In der TV-Talkshow von Frank Plasberg am Montagabend (24.6.) diskutierten dessen Gäste über die Frage, ob das Umfragehoch der Grünen von tatsächlicher Substanz getragen sei. Dabei wurde unter anderem Kritik an Doppelmoral und elitärem Gebaren im grünen Wählermilieu laut.
Von 25. Juni 2019

In einer improvisierten „Tagesschau 2021“ zeigen sich einmal mehr die Wunschträume vieler deutscher Mainstreamjournalisten: „Kanzler Robert Habeck“ stellt in dieser „Zukunftsvision“ der Weltklimakonferenz einen ehrgeizigen Plan zur weltweiten Abkehr von Öl, Gas und Kohle vor.

Der Clip war Teil der „Hart aber fair“-Sendung vom Montagabend (24.6.), in der es um die Frage ging, welche Inhalte die Grünen abseits ihres Schaufensterthemas „Klimaschutz“ noch bieten könnten und ob dies ausreichen würde, um dem Umfragen-Hype der letzten Wochen tatsächlich dauerhaft Substanz zu verleihen.

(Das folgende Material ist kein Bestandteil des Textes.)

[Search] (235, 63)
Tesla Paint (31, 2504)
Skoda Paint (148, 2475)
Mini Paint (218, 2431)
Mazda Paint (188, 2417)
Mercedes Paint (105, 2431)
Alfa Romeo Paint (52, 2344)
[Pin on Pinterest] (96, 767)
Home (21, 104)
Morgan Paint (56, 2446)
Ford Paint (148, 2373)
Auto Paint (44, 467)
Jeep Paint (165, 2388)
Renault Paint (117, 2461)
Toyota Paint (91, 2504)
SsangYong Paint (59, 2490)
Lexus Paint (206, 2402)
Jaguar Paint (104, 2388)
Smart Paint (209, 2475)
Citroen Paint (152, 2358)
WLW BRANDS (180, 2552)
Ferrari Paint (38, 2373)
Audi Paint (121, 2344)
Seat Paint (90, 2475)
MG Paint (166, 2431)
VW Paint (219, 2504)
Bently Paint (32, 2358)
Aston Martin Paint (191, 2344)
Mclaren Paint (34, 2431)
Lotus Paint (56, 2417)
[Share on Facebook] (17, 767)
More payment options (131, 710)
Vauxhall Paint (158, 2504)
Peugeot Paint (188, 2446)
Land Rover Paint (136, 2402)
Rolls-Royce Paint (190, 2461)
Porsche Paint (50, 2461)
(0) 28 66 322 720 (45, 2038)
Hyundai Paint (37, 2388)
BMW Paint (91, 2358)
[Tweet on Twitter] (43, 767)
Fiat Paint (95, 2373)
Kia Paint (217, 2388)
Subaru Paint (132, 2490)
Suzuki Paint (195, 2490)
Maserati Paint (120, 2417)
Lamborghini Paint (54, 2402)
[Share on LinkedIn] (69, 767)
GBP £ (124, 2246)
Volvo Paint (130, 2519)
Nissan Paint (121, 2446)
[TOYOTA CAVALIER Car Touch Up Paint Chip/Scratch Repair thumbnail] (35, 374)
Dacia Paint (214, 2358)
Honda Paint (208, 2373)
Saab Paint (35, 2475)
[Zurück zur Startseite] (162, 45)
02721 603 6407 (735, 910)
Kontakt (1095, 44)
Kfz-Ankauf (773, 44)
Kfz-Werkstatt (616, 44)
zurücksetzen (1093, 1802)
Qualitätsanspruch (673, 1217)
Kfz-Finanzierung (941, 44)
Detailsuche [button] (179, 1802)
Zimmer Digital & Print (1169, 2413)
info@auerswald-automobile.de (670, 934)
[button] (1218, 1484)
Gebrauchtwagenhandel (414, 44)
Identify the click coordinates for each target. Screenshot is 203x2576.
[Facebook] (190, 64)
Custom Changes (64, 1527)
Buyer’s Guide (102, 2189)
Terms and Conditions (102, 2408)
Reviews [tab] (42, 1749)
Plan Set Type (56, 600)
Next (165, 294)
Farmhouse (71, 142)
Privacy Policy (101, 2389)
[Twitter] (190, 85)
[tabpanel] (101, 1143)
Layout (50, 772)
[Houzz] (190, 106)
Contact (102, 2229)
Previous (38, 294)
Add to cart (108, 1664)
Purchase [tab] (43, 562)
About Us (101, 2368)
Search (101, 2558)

Union und SPD nicht in der Lage, Grüne inhaltlich zu stellen

In der Runde fanden sich dann tatsächlich auch Personen, die sich nicht vorstellen können, dass sich auf bloßen Emotionen und Stimmungen entscheidende Mehrheiten für tiefgreifende Veränderungen aufbauen ließen – und bereits die Debatte, ob Robert Habeck oder Annalena Baerbock für das Kanzleramt kandidieren soll, könnte nach Meinung der leitenden „Welt“-Politikredakteurin Claudia Kade innerhalb der Partei für Disharmonie sorgen.

Zudem profitiere die Partei davon, dass Union und SPD weiterhin nicht in der Lage seien, die Schlagworte der Grünen auf Substanz abzuklopfen. Ein weiterer Faktor, der den Ökosozialisten doch noch ihren sicher geglaubten Triumph auf den letzten Metern vereiteln könnte, ist die Frage nach der Finanzierung der grünen Idee wie Klimafonds oder C02-Steuer „mit Sozialausgleich“.

Wirklich fundamentale Kritik brauchten die Grünen nicht zu fürchten. Die Existenz einer „Klimakrise“ stellte keiner in der Runde in Frage. Auch die Frage der Vereinbarkeit von Freiheit und Wohlstand mit ideologisch getriebener Politik unterblieb, ebenso wie jene nach dem Verhältnis der Grünen zu Eigentum und Rechtsstaatlichkeit – nicht zuletzt angesichts rechtswidriger und teilweise sogar gewalttätiger Besetzungen von Kohleabbauschächten oder Zulieferstrecken durch Öko-Extremisten.

Dennoch musste sich Bayerns Grünen-Fraktionschefin Katharina Schulze einige unangenehme Fragen und Hinweise gefallen lassen – deren jener von JU-Chef Tilman Kuban auf das Bild vom Eisgenuss im Plastikbecher in Kalifornien nur einer war.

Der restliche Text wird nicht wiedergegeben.